What this document covers
- Establish ATP's webhook architecture: Delivery service, retry mechanism, monitoring
- Define event notification webhooks: Real-time notifications for audit events matching criteria
- Specify export completion webhooks: Notifications when exports are ready for download
- Document policy alert webhooks: Notifications for policy violations and compliance issues
- Detail webhook security: HMAC-SHA256 signature verification, secret management, replay protection
- Describe webhook reliability: Retry policies, exponential backoff, DLQ handling, delivery guarantees
- Outline webhook configuration: Endpoint registration, filtering, authentication, headers
- Specify webhook payloads: JSON Schema for all webhook types with examples
- Document webhook verification: How consumers verify webhook authenticity
- Detail webhook monitoring: Delivery metrics, failure tracking, alerting
- Describe webhook testing: Local testing, replay, debugging tools
- Outline webhook troubleshooting: Common issues and resolution procedures
Out of scope (referenced elsewhere)
- REST API specifications (see rest-apis.md)

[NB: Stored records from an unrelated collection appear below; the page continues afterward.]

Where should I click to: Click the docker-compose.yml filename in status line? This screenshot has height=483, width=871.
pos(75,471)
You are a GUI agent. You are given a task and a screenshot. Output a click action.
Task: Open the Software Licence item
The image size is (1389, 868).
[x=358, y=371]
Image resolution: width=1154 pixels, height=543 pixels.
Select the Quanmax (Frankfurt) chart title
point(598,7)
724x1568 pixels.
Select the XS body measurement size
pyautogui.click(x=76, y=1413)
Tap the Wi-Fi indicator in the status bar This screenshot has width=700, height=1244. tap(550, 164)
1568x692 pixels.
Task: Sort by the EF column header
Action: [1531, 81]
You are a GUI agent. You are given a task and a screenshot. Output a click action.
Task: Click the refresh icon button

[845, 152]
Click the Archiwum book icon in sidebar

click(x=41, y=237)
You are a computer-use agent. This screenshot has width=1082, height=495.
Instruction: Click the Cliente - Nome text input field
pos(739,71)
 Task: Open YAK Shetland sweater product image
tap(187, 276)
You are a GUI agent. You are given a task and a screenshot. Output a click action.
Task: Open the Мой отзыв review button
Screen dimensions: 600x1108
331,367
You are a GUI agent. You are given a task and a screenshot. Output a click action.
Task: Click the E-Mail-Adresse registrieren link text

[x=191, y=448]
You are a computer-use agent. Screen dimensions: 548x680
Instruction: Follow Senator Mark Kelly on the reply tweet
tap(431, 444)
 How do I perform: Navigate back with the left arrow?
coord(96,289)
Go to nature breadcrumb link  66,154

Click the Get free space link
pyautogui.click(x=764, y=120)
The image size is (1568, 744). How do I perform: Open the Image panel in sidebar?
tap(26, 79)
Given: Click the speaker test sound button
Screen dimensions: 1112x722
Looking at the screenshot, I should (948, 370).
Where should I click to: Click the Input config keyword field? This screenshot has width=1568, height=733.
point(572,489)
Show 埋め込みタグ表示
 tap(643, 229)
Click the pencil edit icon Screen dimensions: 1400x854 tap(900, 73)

- Message schemas for internal events (see message-schemas.md)
- Domain model details (see ../aggregates-entities.md)
- Implementation patterns (see ../../implementation/)
- SDK documentation (see ../../sdk/)
Readers & ownership
- Integration Engineers (owners): Webhook configuration, endpoint management, security
- Partner Engineers: External system integration, webhook consumption
- Backend Developers: Webhook implementation, delivery service, retry logic
- Security Engineers: Signature verification, secret management, security review
- QA/Test Engineers: Webhook testing, replay testing, failure simulation
- Operations/SRE: Webhook monitoring, DLQ management, incident response
Artifacts produced
- Webhook Specifications: JSON Schema for all webhook payload types
- Webhook Catalog: All webhook types with purposes and schemas
- Signature Verification Guide: HMAC-SHA256 verification implementation in multiple languages
- Webhook Configuration API: Endpoints for registering and managing webhooks
- Retry Policy Documentation: Retry schedule, backoff algorithm, max attempts
- Webhook Examples: Sample payloads for all webhook types
- Consumer Implementation Guide: How to receive, verify, and process webhooks
- Testing Tools: Webhook replay tool, signature generator, mock receiver
- Monitoring Dashboards: Delivery success rate, retry metrics, DLQ size
- Troubleshooting Guide: Common webhook issues and debugging procedures
Acceptance (done when)
- All webhook types are documented with complete JSON Schema specifications
- Signature verification is documented with implementation examples in 3+ languages
- Retry policies are specified with schedule, backoff, and max attempts
- Configuration API is documented for webhook registration and management
- Delivery guarantees are specified (at-least-once, timeout, retry)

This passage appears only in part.